The quandary was mortifying, but only one choice was viable to maintain a healthy computer for my writing life. Delete, Delete, Delete, Delete. Now only my favorites are fingertip ready via my iPhone, and, as of today, for each new photo I want to keep, an old favorite must be moved to the hard drive. Or maybe…it’ll just go into the trash.

If you drop the baggage you can get on the train.
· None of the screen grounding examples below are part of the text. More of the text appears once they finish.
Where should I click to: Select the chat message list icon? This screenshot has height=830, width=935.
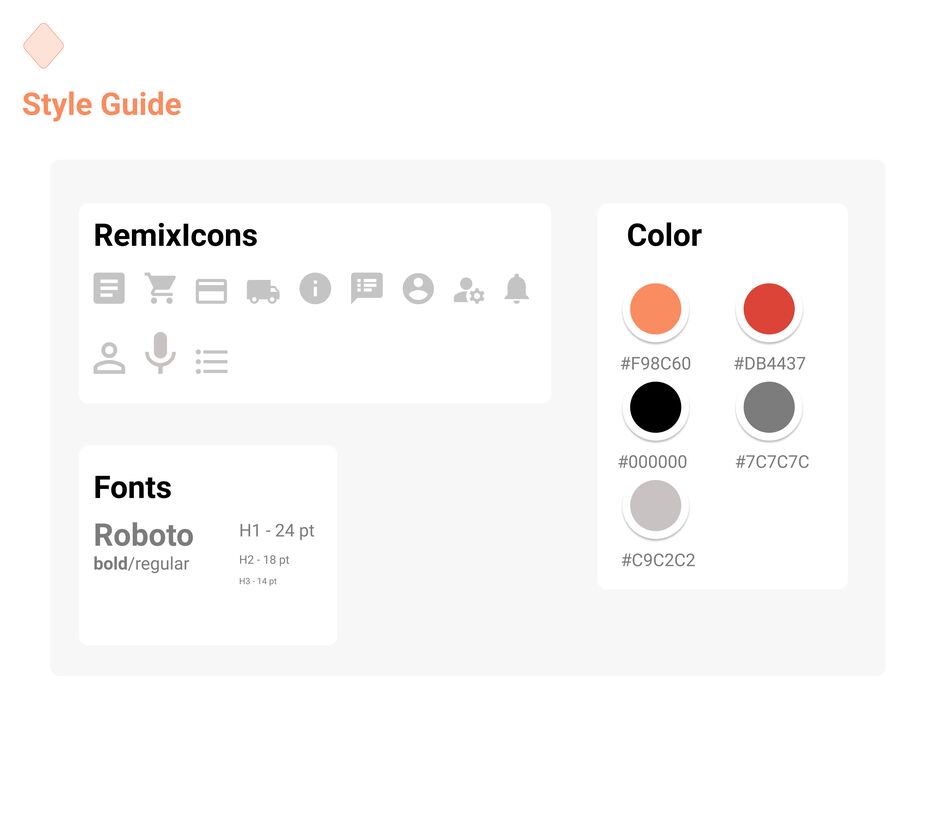[367, 289]
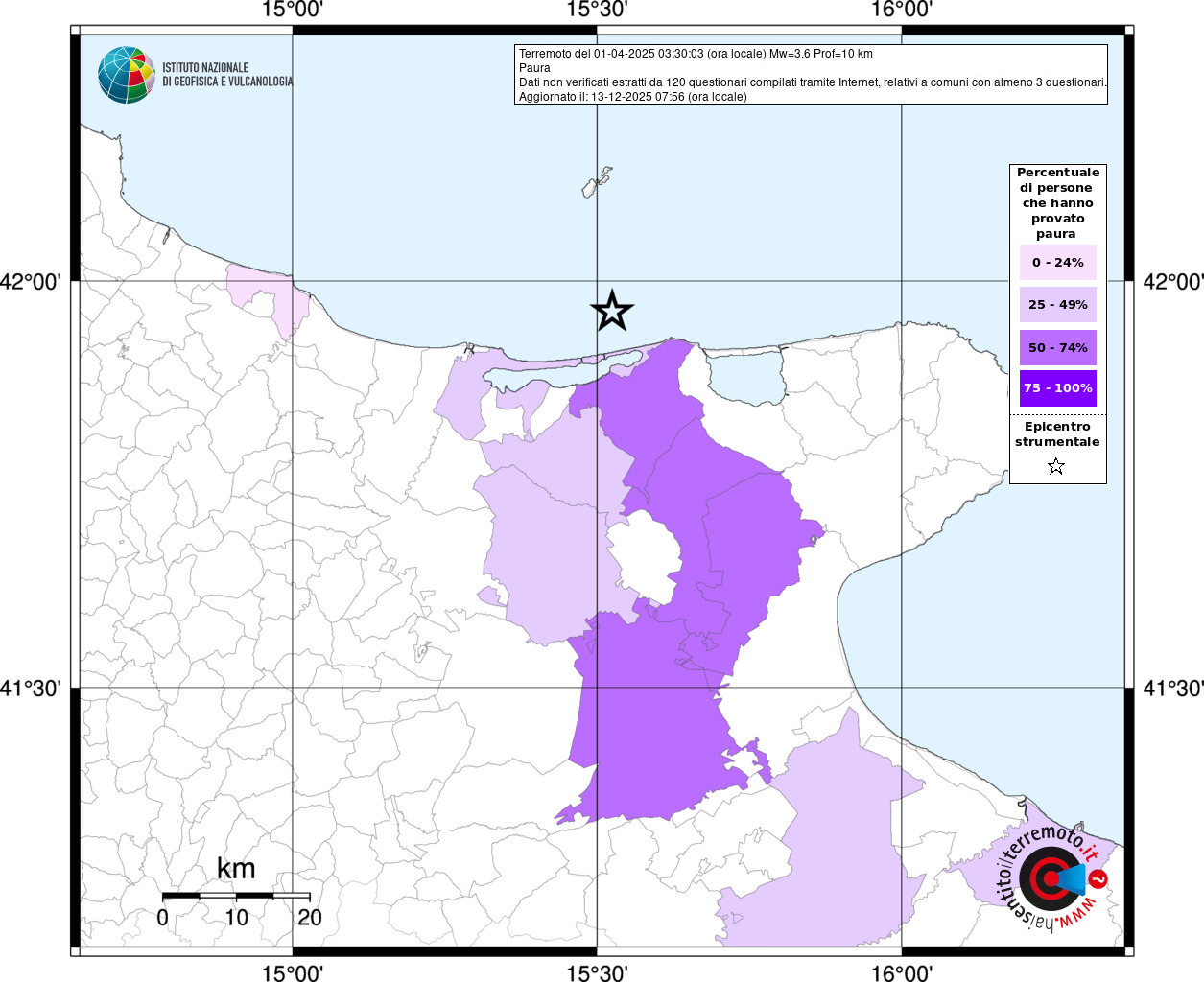The height and width of the screenshot is (982, 1204).
Task: Click the blue cone in the terremoto logo
Action: (x=1072, y=878)
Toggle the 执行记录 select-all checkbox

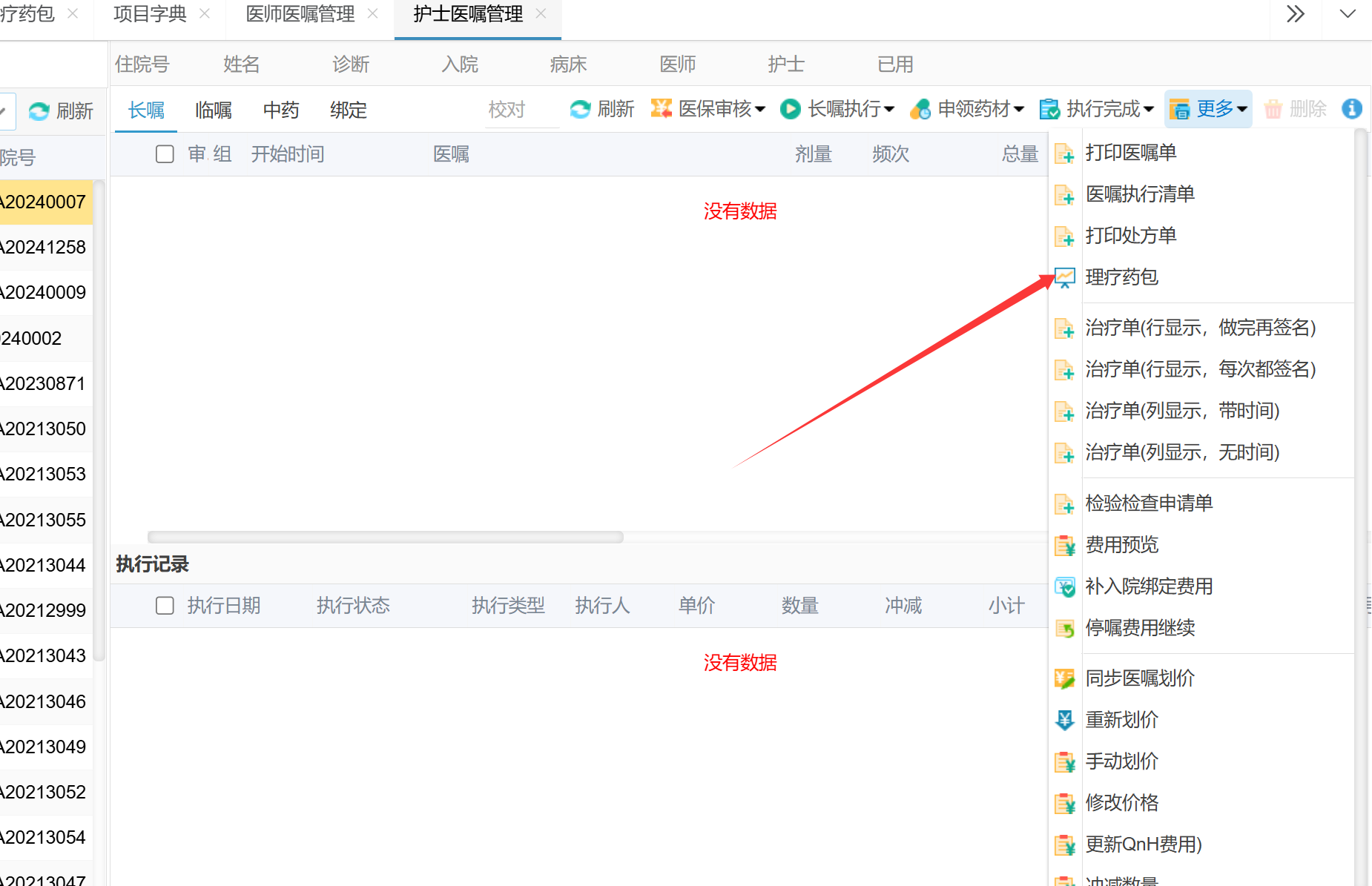165,606
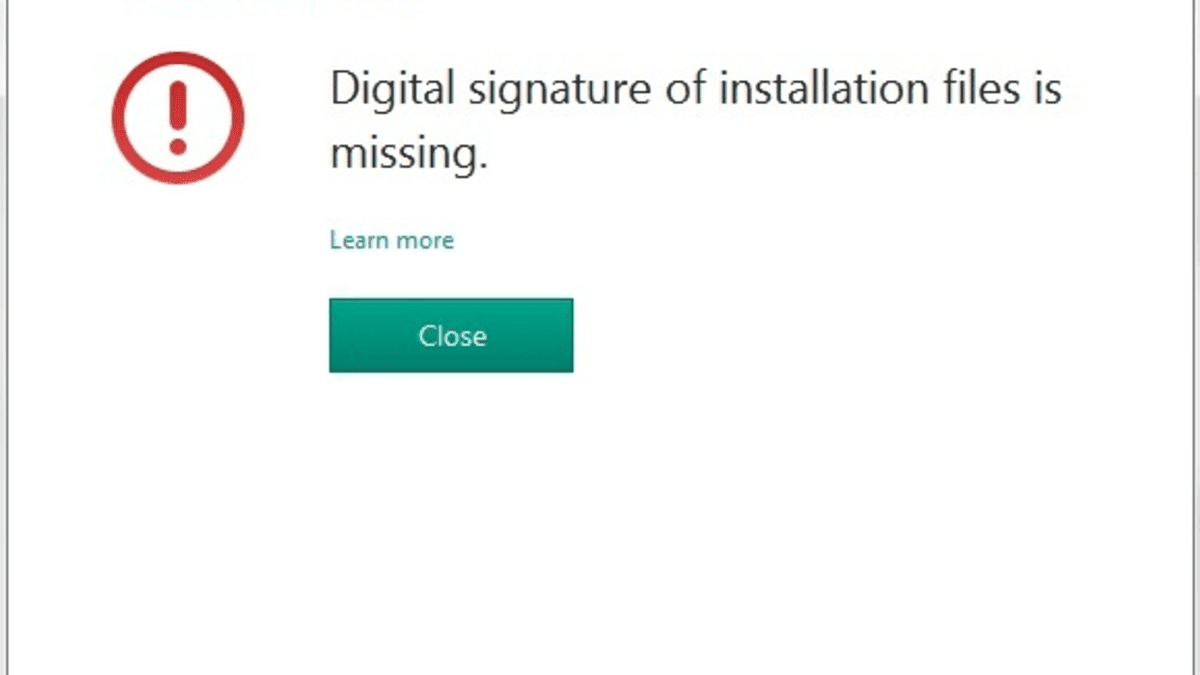Click the digital signature missing error message
Image resolution: width=1200 pixels, height=675 pixels.
click(x=694, y=120)
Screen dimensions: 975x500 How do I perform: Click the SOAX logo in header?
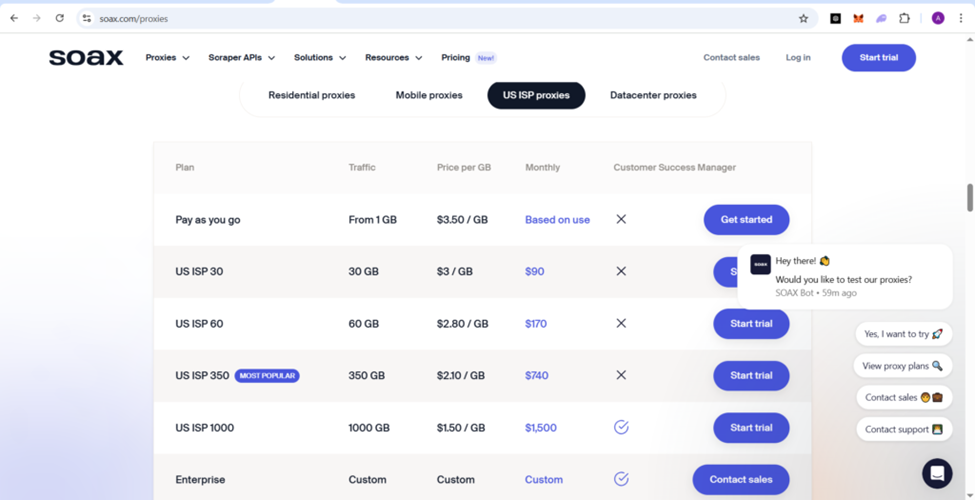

Plug-In to Kundalini Yoga— breath work is an essential part of a Kundalini practice. The deeper you breathe the more energy you move through the body. Inhale what you want. Exhale what you don’t. My teacher HariPrakaash says you don’t even need to consciously know the specifics of the exchange. As long as you keep the breath moving, you’ll be able to drop your baggage and get on the train, because your emotional blocks will have been removed.

This teaching flashed in my mind’s eye as soon as my new operating system was installed. Niggled at me the entire night and all through Monday morning’s Sadhana. And when I opened up the manuscript, I knew exactly what I needed to do. Instead of polishing up the Third Act, which is where I’ve been since I stopped filling in the holes of my protag’s life, I jumped back to Chapter 3.

The reason I jumped to the Third Act was because Chapter 3 was a scary clusterfuck and I didn’t have the slightest idea how to fix it, which made it extra frightening because it should’ve been easy. All Kait needs to do in the scene is clarify the intention and motivation that officially launches her journey— only, my hard drive was maxed out from the twelve previous drafts and I was unable to download anything new. So, I jumped to the end, and as I delved deeper into the healing part of her journey, I was able to see her dysfunction more clearly and tons of inspiration came about infamous Chapter 3, but nothing strong enough to make me go there. In fact, before I got all caught up in updating my computer software, my mind was all set to work backwards through the manuscript just as I had at the end of the first round of revisions.

But then I dumped my photos…

My photos have nothing to do with my manuscript, and everything to do with my process. I was frightened by Chapter 3 because it couldn’t be fixed. It needed to be dumped. And that’s exactly what I did. I thanked my third chapter for playing then hit delete and got on Kait’s train.